EJERCICIO PROPUESTO: Cuenta las líneas de los datos de abajo en las que aparece la palabra "avatar". Responde únicamente con el número.

MATERIAL DE TRABAJO:
● ● ● ●
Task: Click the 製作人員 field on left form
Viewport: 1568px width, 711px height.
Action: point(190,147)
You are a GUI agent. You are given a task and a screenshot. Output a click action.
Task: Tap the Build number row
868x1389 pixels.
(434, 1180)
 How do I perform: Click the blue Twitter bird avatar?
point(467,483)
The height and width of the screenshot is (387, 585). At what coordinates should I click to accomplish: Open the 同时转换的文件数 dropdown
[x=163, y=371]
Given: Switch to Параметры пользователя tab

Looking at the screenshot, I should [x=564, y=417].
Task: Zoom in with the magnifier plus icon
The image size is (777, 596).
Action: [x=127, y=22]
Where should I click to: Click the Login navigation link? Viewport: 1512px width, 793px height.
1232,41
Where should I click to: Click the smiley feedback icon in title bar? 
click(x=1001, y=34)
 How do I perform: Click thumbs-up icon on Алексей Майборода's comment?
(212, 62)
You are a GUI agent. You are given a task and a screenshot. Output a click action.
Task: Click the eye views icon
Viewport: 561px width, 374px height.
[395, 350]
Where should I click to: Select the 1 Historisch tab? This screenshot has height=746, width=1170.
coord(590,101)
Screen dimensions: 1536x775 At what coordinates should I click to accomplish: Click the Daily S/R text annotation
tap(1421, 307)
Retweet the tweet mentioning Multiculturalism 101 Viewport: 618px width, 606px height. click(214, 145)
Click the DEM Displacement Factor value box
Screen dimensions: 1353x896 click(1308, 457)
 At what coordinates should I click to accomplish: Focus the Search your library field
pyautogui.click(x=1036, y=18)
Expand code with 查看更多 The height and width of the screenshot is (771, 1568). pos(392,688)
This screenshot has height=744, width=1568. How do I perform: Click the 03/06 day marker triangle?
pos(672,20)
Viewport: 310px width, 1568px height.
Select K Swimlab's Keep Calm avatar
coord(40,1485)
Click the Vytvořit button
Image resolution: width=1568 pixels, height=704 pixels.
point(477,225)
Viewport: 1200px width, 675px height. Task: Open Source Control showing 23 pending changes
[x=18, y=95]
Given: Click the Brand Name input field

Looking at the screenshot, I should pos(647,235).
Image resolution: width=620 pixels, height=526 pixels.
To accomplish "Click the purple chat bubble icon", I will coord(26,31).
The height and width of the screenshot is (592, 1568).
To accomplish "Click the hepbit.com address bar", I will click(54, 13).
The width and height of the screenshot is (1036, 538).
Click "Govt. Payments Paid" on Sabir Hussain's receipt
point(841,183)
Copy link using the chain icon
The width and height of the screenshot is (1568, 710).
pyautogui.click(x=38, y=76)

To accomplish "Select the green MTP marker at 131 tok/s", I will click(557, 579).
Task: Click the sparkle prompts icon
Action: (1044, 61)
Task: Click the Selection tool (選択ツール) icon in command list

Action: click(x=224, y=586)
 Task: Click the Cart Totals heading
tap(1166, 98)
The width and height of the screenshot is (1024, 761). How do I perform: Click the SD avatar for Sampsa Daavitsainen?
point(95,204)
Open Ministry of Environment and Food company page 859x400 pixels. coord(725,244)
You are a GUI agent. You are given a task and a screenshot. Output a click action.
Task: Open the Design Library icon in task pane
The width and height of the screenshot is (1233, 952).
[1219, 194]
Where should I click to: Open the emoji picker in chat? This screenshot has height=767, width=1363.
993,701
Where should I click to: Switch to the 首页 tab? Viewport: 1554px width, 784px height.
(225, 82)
● ● ● ●
RESPUESTA FINAL: 3